# [Given information]
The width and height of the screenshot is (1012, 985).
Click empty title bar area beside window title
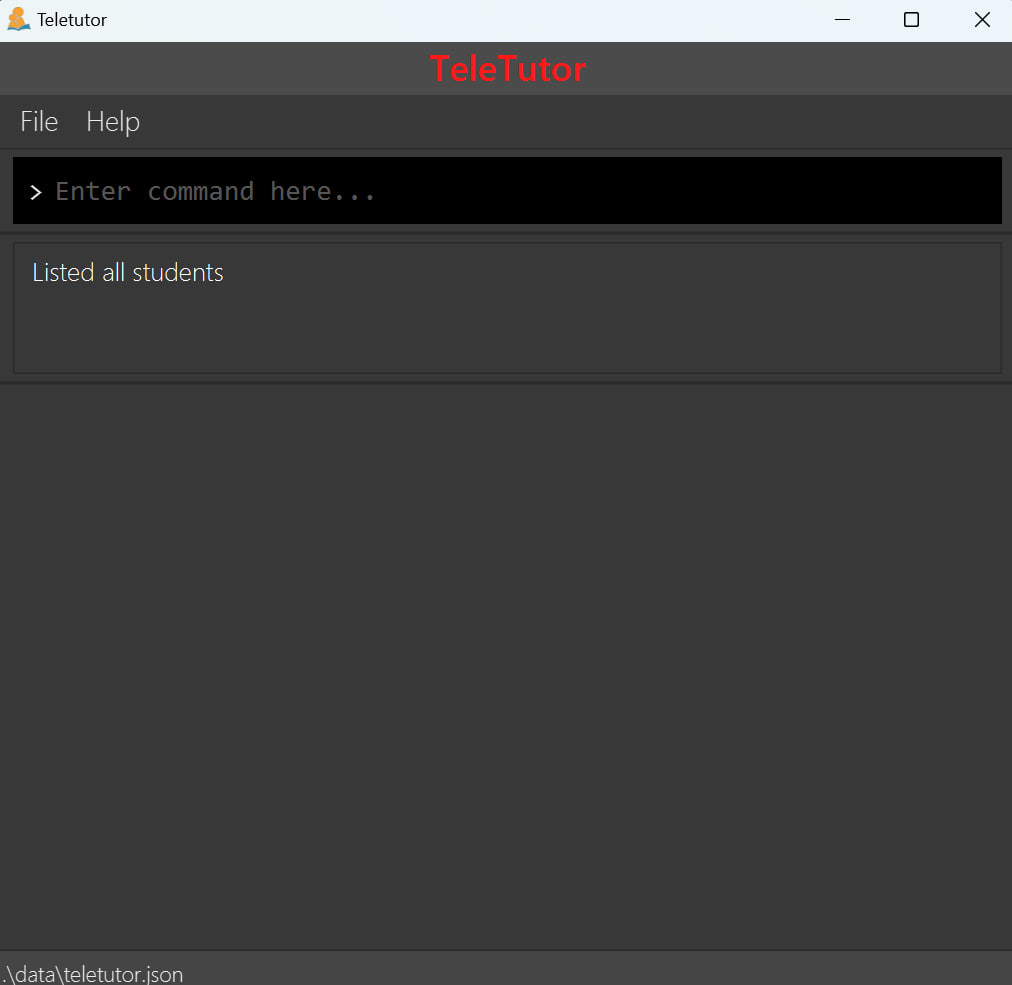pos(450,20)
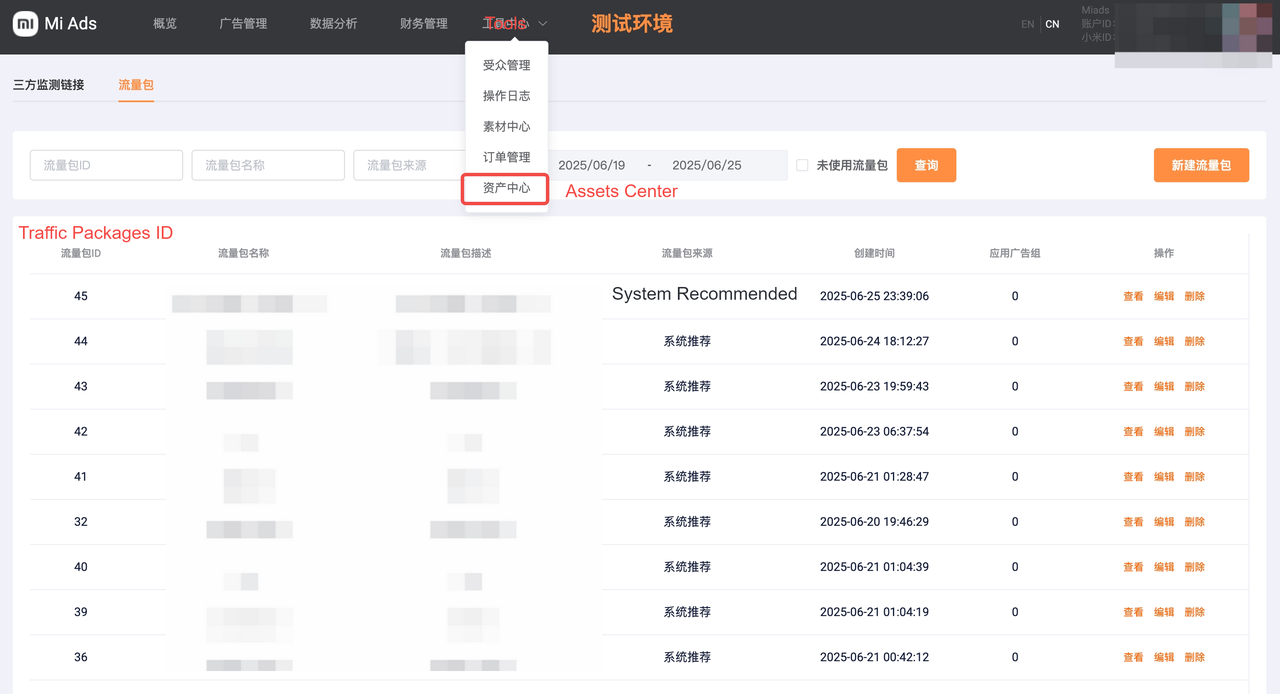Choose 素材中心 from the tools dropdown
The width and height of the screenshot is (1280, 694).
tap(506, 127)
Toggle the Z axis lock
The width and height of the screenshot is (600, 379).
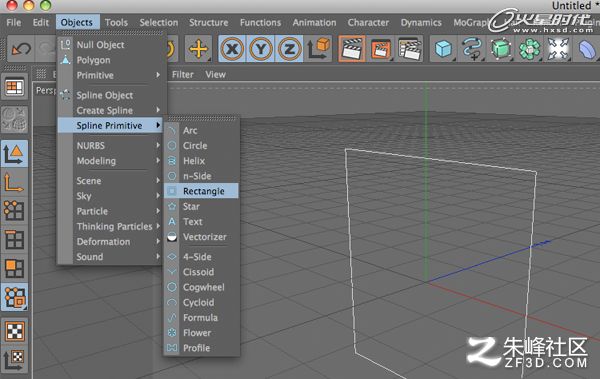tap(289, 49)
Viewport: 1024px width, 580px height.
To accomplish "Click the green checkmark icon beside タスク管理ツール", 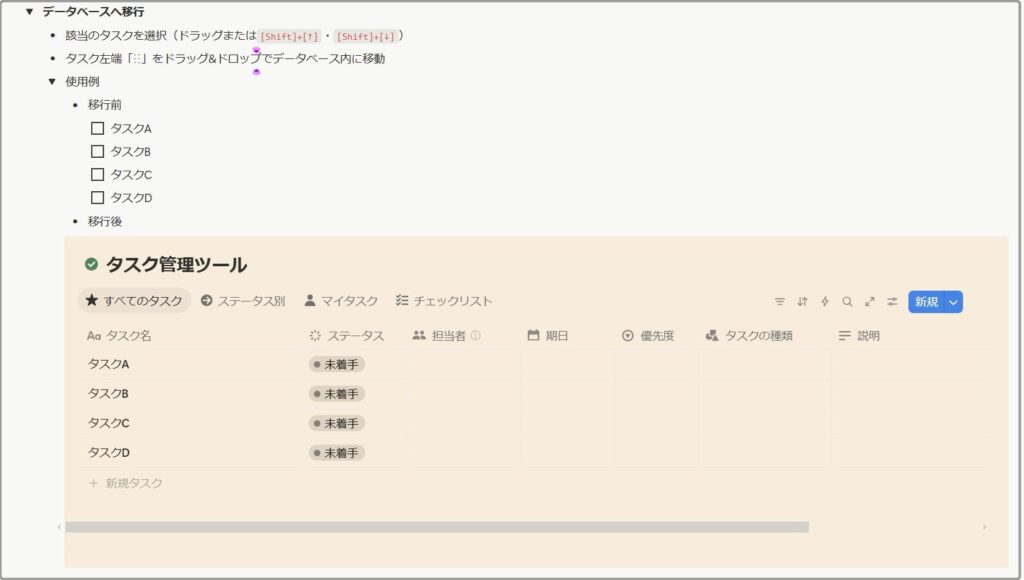I will click(92, 265).
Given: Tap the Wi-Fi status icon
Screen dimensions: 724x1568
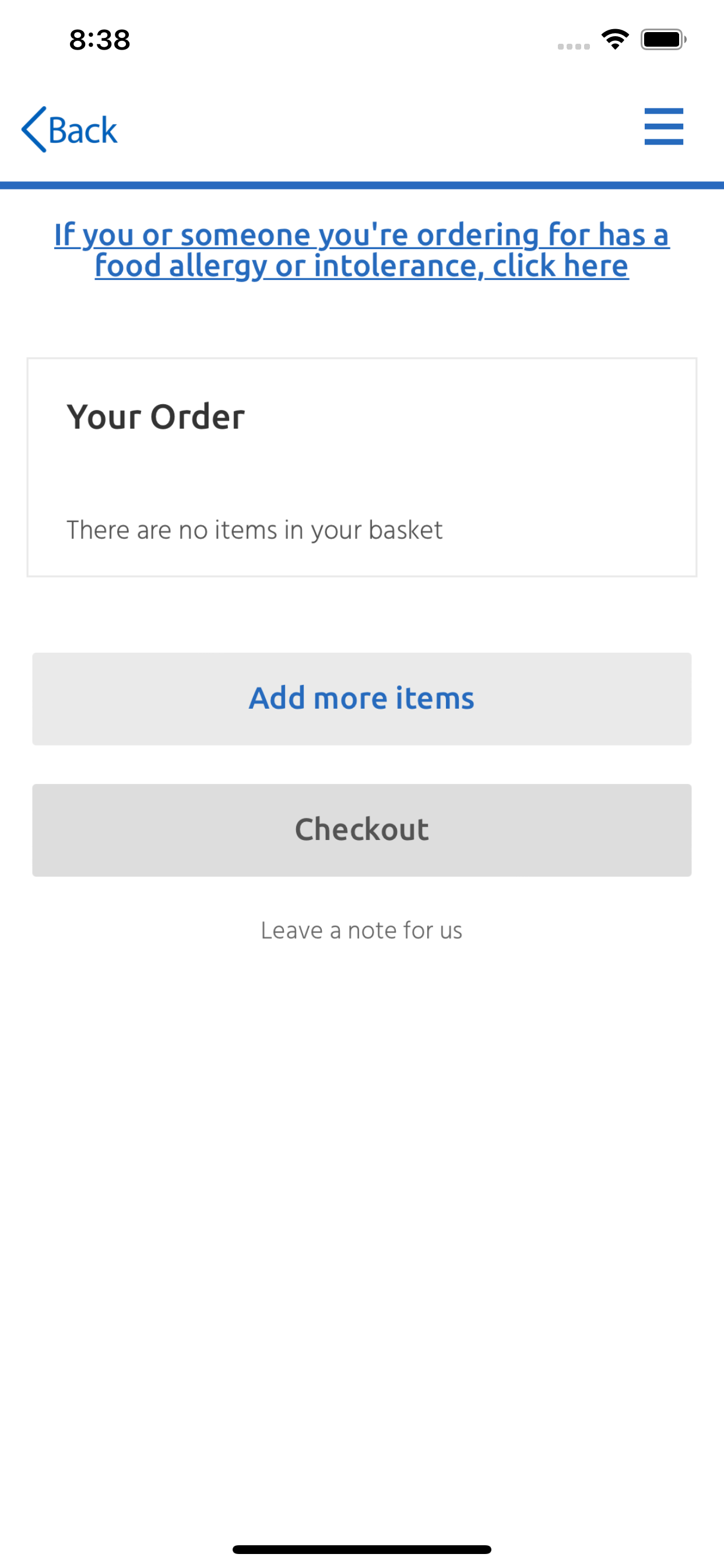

# [Work to complete]
Could you reproduce the records from their very first line down through the line that contains "tap(506, 127)", including both of those lines, and leave the pictures out of your answer?

# [The output]
The width and height of the screenshot is (1012, 985).
Click empty title bar area beside window title
pos(450,20)
Choose 素材中心 from the tools dropdown
The width and height of the screenshot is (1280, 694).
tap(506, 127)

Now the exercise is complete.